Barr’s Decision on Obstruction Was Unlawful and Not Valid
The regulations that govern the appointment of a Special Counsel are published legal rules. Those rules only allow the Special Counsel to make decisions as to whether a person under investigation will be prosecuted. An Attorney General has no power under the regulations to make such decisions once a Special Counsel has been appointed. So Attorney General Barr’s opinion, concluding that President Trump is not guilty of the crime of Obstruction of Justice, is unlawful and not valid.
The regulation states that a Special Counsel may be appointed when the Department of Justice (DOJ) has a conflict of interest or if there are extraordinary circumstances. The reason for this regulation is that when DOJ cannot make a decision because it would not be credible and would be viewed as suspect, an independent credible decision maker will be appointed to investigate and make the ultimate decision to prosecute or not prosecute. DOJ’s boss is the president, so the regulation kicked in because DOJ cannot credibly investigate and determine if its boss is a criminal. That’s both a practical rule and one that is also ingrained in the law in all States and the federal system going back to the founding of this country.

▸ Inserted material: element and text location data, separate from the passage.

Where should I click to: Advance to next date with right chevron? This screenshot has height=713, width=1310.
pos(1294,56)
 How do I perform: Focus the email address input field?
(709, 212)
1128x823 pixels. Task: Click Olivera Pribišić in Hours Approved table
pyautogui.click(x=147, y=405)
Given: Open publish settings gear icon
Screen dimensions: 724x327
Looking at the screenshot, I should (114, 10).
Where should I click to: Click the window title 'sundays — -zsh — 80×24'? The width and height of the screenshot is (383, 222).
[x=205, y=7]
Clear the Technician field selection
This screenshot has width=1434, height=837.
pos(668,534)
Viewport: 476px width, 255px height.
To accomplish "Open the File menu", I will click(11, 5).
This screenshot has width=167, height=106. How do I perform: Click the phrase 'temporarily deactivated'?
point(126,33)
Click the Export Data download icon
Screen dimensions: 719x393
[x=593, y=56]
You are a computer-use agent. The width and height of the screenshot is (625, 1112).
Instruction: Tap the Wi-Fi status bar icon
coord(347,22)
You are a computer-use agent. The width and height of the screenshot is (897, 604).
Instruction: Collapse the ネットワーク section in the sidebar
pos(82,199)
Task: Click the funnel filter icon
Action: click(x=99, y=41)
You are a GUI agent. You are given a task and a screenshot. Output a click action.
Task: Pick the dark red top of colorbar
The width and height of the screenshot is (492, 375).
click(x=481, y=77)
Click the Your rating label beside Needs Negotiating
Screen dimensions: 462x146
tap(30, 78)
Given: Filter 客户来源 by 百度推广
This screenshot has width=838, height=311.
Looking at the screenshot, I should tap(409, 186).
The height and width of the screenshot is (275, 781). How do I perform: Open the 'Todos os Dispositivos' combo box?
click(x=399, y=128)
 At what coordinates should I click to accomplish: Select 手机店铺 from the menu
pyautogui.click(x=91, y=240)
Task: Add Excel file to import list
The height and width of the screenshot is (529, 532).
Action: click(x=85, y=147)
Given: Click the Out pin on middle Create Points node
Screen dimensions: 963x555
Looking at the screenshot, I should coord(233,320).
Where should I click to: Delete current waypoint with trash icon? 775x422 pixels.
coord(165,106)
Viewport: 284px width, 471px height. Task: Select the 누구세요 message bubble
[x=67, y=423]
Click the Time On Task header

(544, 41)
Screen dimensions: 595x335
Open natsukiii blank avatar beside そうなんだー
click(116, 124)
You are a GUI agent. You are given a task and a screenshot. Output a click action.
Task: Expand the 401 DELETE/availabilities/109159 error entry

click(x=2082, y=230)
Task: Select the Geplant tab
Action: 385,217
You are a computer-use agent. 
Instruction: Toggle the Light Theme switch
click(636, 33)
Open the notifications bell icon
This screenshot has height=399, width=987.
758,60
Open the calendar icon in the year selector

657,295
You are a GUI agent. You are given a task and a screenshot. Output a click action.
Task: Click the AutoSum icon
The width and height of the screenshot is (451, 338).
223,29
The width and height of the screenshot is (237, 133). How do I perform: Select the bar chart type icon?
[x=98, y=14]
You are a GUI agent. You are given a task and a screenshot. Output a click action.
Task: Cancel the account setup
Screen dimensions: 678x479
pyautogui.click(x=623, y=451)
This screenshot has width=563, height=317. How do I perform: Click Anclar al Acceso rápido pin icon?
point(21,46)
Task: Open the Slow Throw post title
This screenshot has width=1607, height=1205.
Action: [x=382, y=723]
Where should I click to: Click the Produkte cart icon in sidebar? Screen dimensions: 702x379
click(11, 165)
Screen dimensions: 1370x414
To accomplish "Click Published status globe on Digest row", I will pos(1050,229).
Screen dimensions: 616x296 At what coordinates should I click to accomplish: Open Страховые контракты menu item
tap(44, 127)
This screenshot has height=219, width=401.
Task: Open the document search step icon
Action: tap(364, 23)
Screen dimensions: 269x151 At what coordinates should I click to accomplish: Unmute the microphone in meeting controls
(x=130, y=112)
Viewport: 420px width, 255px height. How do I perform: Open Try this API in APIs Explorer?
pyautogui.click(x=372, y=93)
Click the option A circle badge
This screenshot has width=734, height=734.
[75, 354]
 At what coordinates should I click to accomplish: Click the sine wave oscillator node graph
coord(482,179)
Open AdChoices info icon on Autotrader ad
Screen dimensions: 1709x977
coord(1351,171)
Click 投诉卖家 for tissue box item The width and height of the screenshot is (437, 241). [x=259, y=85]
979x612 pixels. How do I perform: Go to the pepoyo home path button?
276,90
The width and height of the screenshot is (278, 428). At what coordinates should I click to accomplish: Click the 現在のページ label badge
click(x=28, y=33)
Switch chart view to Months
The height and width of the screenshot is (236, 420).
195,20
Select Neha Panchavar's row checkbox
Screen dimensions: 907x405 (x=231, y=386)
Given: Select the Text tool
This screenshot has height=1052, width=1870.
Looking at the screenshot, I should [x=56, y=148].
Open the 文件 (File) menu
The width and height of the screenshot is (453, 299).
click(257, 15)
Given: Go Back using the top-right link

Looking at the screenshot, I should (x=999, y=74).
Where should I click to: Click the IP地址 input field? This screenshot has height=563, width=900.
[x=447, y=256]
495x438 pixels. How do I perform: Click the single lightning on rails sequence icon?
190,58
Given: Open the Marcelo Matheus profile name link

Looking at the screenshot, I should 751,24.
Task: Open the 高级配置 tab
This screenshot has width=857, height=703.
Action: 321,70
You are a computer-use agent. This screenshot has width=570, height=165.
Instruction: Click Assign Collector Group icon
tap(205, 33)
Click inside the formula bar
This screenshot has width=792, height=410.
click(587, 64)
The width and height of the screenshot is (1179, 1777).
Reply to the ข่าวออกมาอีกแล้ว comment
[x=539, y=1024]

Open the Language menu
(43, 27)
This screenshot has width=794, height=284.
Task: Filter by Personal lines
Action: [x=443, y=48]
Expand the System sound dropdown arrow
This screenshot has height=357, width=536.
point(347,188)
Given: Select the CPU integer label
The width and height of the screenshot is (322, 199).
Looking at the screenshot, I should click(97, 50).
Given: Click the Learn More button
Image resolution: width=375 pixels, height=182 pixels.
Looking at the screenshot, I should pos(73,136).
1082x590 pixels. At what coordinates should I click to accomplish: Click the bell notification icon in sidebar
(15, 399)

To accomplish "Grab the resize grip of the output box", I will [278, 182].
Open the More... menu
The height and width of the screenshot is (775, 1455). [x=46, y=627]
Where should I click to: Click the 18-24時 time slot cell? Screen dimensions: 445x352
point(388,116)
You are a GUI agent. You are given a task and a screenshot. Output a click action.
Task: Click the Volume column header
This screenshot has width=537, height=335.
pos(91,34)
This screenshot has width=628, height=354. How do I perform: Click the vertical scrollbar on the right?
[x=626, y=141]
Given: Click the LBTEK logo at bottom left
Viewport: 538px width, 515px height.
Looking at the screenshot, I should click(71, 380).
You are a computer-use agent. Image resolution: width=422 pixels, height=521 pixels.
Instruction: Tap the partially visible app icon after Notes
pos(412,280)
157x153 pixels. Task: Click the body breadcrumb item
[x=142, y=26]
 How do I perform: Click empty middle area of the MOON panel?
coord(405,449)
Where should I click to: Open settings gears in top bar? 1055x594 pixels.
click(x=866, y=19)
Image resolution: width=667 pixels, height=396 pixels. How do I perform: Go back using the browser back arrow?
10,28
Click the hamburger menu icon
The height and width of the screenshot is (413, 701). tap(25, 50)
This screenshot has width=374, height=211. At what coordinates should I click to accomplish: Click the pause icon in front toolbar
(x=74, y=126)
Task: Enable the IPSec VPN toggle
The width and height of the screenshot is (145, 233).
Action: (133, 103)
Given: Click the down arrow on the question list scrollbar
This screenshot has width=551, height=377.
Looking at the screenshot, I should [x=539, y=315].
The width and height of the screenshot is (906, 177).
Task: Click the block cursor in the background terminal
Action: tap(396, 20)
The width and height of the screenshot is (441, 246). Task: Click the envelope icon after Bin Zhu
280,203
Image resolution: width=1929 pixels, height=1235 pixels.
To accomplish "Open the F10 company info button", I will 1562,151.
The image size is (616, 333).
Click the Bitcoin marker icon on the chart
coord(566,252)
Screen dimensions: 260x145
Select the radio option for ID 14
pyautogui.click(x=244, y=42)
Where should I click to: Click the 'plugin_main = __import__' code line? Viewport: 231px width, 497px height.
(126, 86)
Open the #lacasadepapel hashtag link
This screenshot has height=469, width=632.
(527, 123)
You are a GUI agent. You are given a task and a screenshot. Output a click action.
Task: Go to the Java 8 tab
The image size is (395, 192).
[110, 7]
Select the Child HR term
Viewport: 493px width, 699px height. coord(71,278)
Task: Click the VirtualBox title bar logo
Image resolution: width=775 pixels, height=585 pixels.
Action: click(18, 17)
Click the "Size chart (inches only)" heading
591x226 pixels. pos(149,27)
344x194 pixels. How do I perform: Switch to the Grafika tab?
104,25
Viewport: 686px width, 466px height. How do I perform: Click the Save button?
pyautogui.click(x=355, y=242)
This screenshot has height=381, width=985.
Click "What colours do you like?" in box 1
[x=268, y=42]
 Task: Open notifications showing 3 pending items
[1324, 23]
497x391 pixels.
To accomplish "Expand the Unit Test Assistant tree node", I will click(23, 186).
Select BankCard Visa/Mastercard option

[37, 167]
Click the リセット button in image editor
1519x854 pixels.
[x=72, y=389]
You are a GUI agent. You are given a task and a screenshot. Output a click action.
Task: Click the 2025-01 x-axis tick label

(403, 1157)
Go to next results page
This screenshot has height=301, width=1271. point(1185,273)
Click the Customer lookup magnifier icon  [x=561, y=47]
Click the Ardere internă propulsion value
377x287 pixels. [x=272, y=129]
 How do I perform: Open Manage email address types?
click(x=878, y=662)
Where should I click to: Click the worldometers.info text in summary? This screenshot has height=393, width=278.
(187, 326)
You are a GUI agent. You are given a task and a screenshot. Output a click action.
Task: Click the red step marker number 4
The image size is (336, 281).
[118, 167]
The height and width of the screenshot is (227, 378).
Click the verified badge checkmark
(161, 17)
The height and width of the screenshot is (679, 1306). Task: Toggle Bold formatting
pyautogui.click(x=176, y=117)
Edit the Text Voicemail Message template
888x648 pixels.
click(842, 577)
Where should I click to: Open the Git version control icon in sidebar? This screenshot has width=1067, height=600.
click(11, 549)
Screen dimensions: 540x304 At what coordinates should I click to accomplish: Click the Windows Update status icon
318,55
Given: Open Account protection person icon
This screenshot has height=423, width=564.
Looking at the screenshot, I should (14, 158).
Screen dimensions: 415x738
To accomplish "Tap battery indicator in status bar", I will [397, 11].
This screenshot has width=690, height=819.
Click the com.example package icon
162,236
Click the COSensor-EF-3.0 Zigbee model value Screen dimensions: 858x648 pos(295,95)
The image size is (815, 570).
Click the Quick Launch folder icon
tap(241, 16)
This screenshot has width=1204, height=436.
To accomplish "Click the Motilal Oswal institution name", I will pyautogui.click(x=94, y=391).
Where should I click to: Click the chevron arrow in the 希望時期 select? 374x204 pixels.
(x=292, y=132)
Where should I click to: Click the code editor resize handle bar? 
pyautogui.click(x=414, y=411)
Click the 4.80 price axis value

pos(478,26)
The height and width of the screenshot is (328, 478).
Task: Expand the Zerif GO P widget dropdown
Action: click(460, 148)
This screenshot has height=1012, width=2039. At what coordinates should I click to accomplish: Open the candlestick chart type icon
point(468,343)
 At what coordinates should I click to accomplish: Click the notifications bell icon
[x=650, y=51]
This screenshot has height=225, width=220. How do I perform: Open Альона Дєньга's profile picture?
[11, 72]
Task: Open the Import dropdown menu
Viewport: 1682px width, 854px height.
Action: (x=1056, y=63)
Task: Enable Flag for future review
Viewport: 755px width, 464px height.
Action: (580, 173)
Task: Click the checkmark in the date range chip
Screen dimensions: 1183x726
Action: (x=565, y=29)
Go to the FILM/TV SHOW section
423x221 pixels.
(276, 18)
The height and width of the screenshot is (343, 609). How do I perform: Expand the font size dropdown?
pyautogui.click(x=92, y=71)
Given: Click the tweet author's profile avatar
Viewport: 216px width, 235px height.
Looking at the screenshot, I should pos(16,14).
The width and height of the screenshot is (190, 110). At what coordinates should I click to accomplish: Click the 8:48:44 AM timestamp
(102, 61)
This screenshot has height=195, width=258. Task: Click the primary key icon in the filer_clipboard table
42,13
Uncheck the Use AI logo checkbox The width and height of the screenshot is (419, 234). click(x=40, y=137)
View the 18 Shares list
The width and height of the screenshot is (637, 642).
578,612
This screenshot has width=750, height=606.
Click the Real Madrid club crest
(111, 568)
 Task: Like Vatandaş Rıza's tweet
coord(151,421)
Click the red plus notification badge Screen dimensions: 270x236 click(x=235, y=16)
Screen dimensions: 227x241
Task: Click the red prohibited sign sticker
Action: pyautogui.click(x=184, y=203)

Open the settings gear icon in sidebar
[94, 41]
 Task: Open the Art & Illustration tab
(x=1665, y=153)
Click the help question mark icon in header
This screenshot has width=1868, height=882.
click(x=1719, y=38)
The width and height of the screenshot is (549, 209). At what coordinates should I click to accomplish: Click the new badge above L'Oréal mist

The regulation instructed Mueller to report to DOJ the reasons for either prosecuting or not prosecuting. So Mueller likely explained his “decision to not make a decision” in the report. Time will tell when the report is released.
But the bottom line is that Barr’s opinion is legally meaningless. A future Attorney General could appoint another Special Counsel to make the decision when President Trump is out of office or a future prosecutor could simply decide to prosecute. That decision would then be accorded respect and would be a true final decision on the matter.